- AUFGABEN:
1. Gib aus der Filmkritik den Abschnitt von „Eine Kritik über“ bis einschließlich „Bausch gedreht hat.“ wortgetreu wieder.
2. Nenne alle Personen, die in der Filmkritik mit Namen erwähnt werden.

- SEITENAUSZUG:
Eine Kritik über Wim Wenders’ “Pina – Tanzt, tanzt, sonst sind wir verloren”
Vor 20 Jahren sei ihm bereits die Idee gekommen, einen Film zu Pina Bausch zu machen, sagt Wim Wenders in einem Interview auf ARTE. Ihm sei aber nicht eingefallen, was er damals filmisch hätte besser machen können als die Dokumentationen oder Mitschnitte, die es bereits zu Bausch oder ihren Stücken gab. Nun, es fällt dem Betrachter des kürzlich vollendeten Films „Pina“ auch jetzt kein Grund ein, warum Wenders über seinen Hommageanspruch hinaus diesen Film über Pina Bausch gedreht hat.
Er wollte, wie Wenders in dem gleichen ARTE-Interview sagte, Bauschs besonderem Blick nachspüren. Dort, wo sie nicht mehr sitzen kann, soll gewissermaßen das Kamera-Auge nachvollziehen, was es heißt, mit Bausch zu sehen. Folgerichtig zieht uns Wenders mit der revolutionären Real 3D Technik zunächst mitten hinein ins tänzerische Geschehen von „Sacre du Printemps“. Man ist am Anfang mitgerissen von der haptischen Qualität des Dreidimensionalen, die die Tänzer fast mit Händen greifen lässt: die Kamera sieht mit den Augen des Tänzers Andrey Berezin, wie ihm die jeweiligen Kandidatinnen während der Opferwahl das berühmte rote Kleid darbieten. Die Erwählte, Ruth Adamante, scheint durch die Kamera hindurch direkt den Kinozuschauer anzuschauen, als sie das Kleid schließlich umarmt. Es ist, als stünde man mit ihr auf der Bühne. Kurz bevor sie zu dem mit den berühmten elf Paukenschlägen eingeleiteten ekstatischen Tanz ansetzt, der furiose Anfang vom dramatischen Ende des Frühlingsopfers, macht Wenders allerdings einen Schnitt. Zu zufällig ausgewählten Bildern lässt er stattdessen Bausch aus dem Off sagen, dass man mit Worten nicht auszudrücken vermag, was der Körper zu sagen habe. Wie Wenders mit seinem Schnitt unfreiwillig bewiesen hat, ist die stumme Dramatik der ekstatischen Körper nun jedenfalls dahin.

- DATENTEIL:
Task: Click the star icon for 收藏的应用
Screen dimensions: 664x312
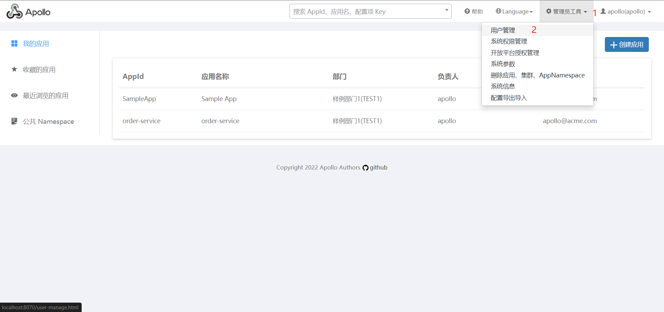Action: 14,70
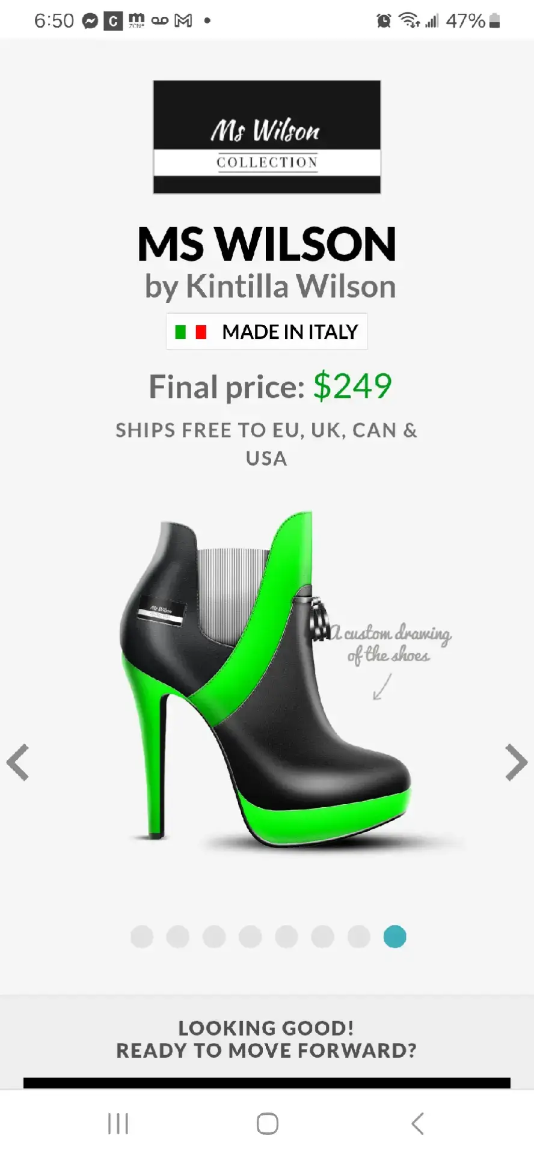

- LÖSUNGEN:
1.
Eine Kritik über Wim Wenders’ “Pina – Tanzt, tanzt, sonst sind wir verloren”
Vor 20 Jahren sei ihm bereits die Idee gekommen, einen Film zu Pina Bausch zu machen, sagt Wim Wenders in einem Interview auf ARTE. Ihm sei aber nicht eingefallen, was er damals filmisch hätte besser machen können als die Dokumentationen oder Mitschnitte, die es bereits zu Bausch oder ihren Stücken gab. Nun, es fällt dem Betrachter des kürzlich vollendeten Films „Pina“ auch jetzt kein Grund ein, warum Wenders über seinen Hommageanspruch hinaus diesen Film über Pina Bausch gedreht hat.

2. Wim Wenders, Pina Bausch, Andrey Berezin, Ruth Adamante